Although dynamics of telomeres during life expectancy of normal cells have been extensively studied, there are still some unresolved issues. For example, conditions required for telomere shortening leading to malignant transformations are not fully understood. In this work, we mass analyzed DNA of normal and cancer cells for comparing telomere isotopic compositions of white blood cells and cancer cells. We have found that characteristic telomere mass to charges of 1327 Da and 1672 Da cause differential mass distributions of about 1 Da for determining isotopic variations among normal cells relative to cancer cells. These isotopic differences are consistent with prior theory that replacing primordial, common isotopes of ¹H, ¹²C, ¹⁴N, ¹⁶O, ²⁴Mg, ³¹P and/or ³²S by nonprimordial, uncommon isotopes of ²D, ¹³C, ¹⁵N, ¹⁷O, ²⁵Mg and/or ³³S leads to altered enzymatic dynamics for modulating DNA and telomere codons towards transforming normal cells to cancer cells. Prior theory and current data are consistent also with a recently observed non-uniform methylation in DNA of cancer cells relative to more uniform methylation in DNA of normal cells.
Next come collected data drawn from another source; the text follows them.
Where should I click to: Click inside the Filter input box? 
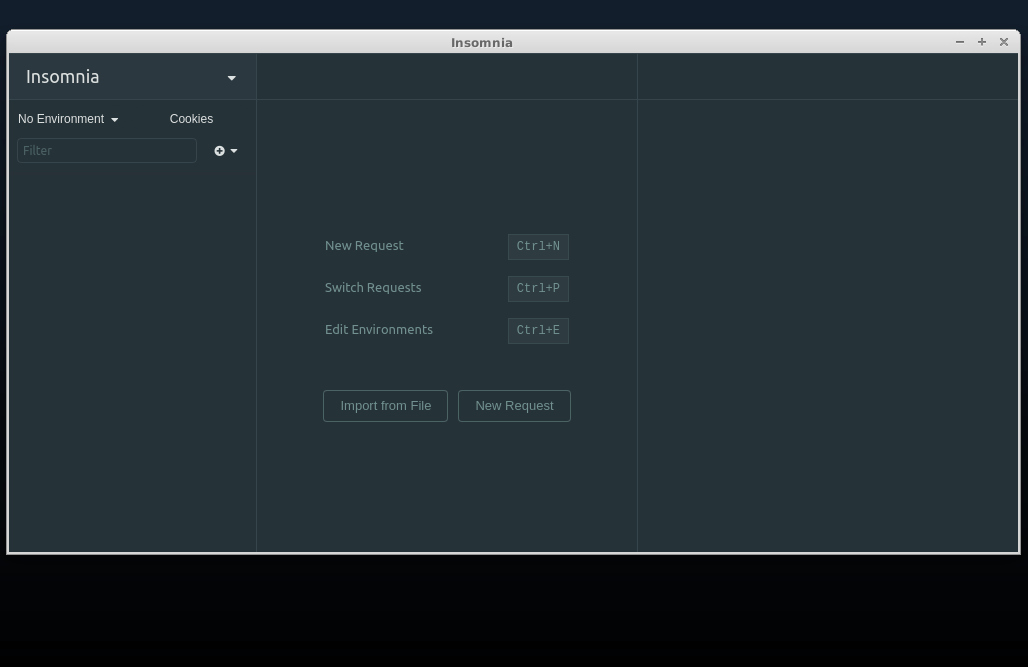click(107, 150)
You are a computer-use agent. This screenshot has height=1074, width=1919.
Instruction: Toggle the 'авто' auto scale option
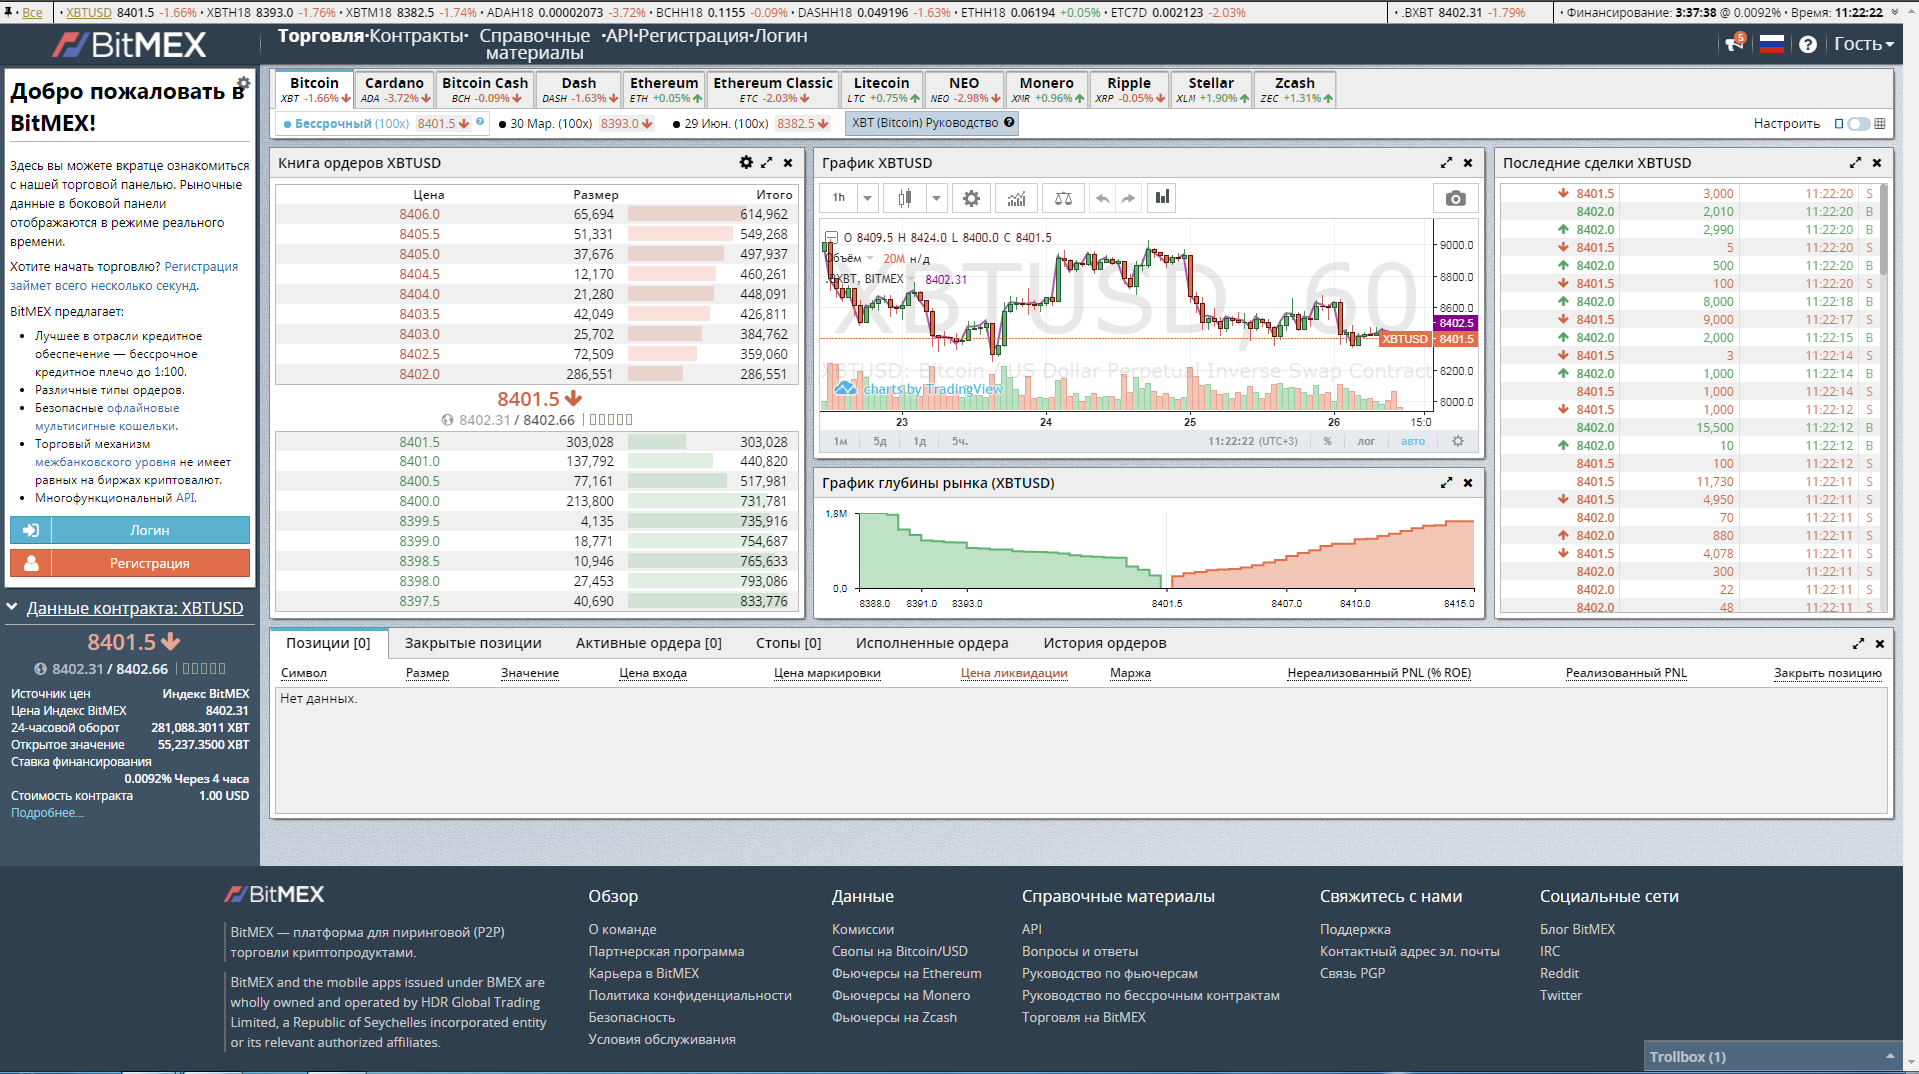[x=1412, y=441]
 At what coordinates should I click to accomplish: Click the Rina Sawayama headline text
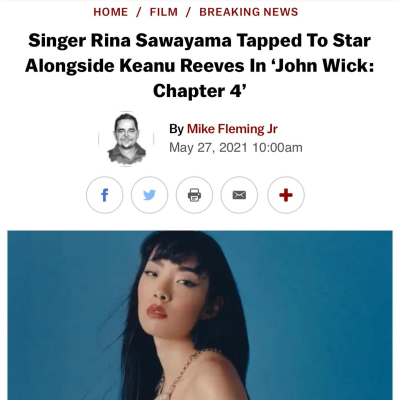[x=200, y=66]
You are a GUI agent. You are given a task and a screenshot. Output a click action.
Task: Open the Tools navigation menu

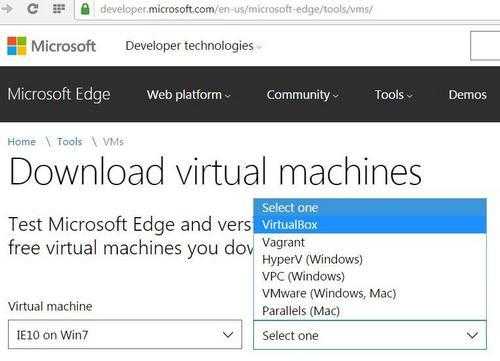pyautogui.click(x=393, y=95)
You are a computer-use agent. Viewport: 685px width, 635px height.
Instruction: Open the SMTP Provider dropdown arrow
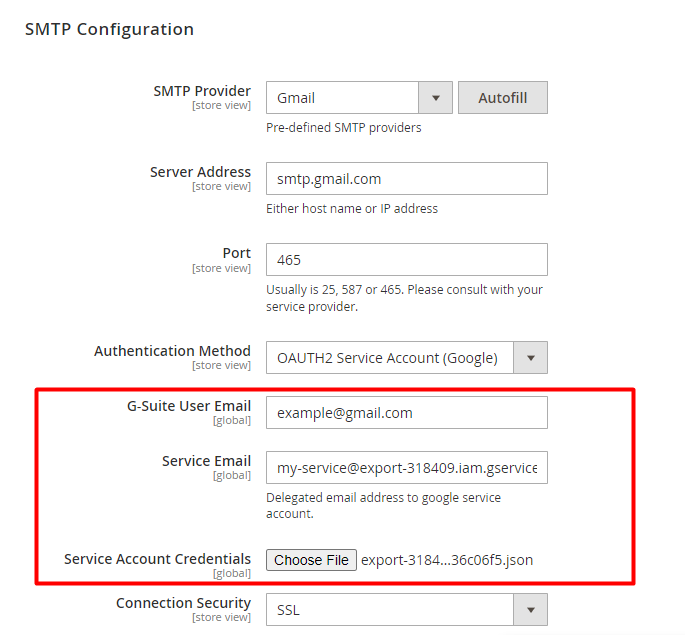pos(435,97)
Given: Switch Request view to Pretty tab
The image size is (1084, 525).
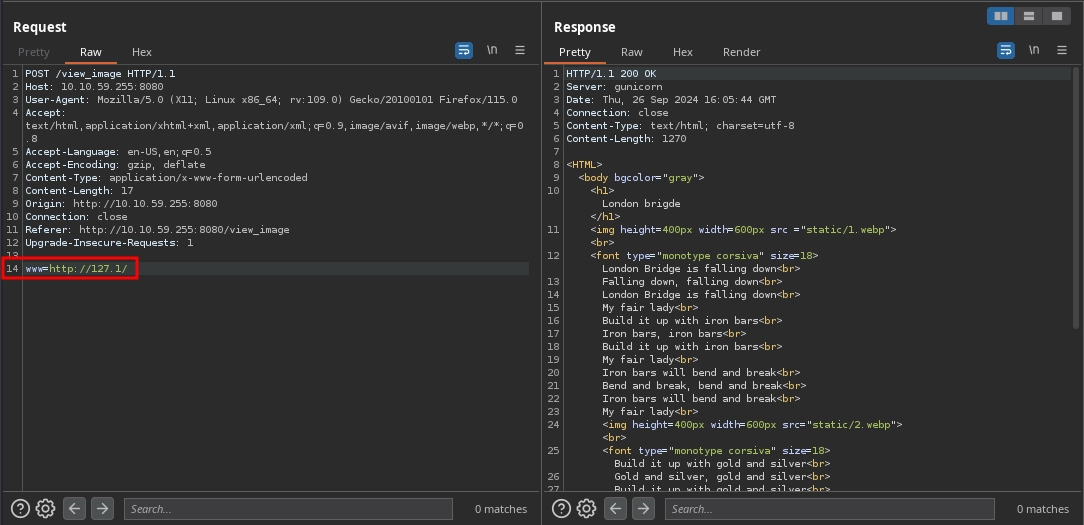Looking at the screenshot, I should pyautogui.click(x=33, y=52).
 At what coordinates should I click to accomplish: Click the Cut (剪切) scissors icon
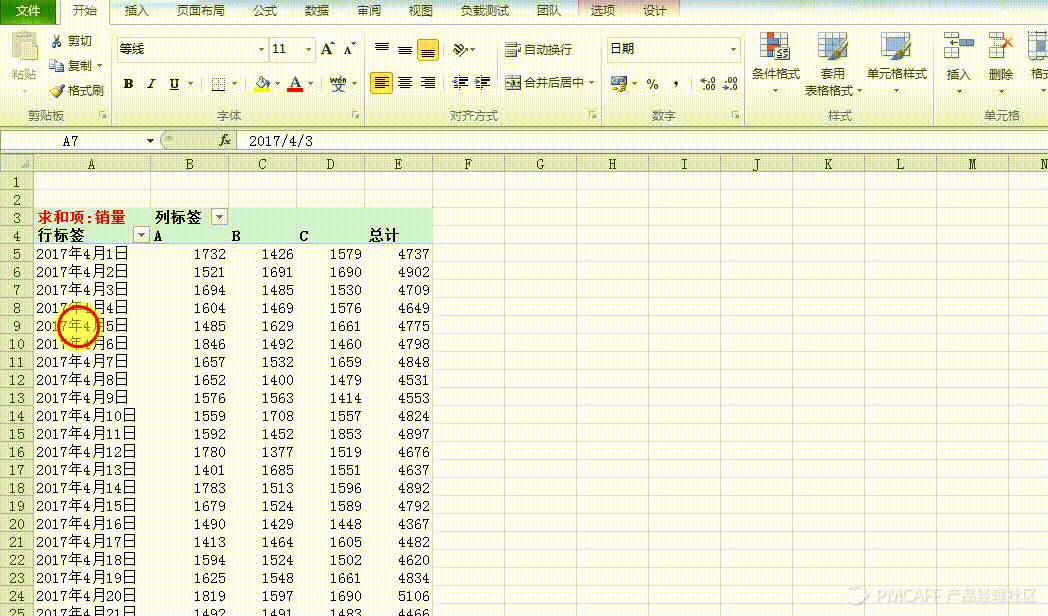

We observe further evidence of nonprimordial isotopic accelerations of acetylations, methylations, hydroxylations and aminations of nucleosides with alterations of phosphorylations of nucleotides for possibly explaining the induced mutations of DNA, RNA and proteins leading to cancer and more general alterations of DNA associated with aging. Different mass spectra of normal and cancer DNA may be reasoned by different functionalizations and isotopic enrichments as causing different motionally induced atomic and nucleotide orders by different nuclear magnetic moments.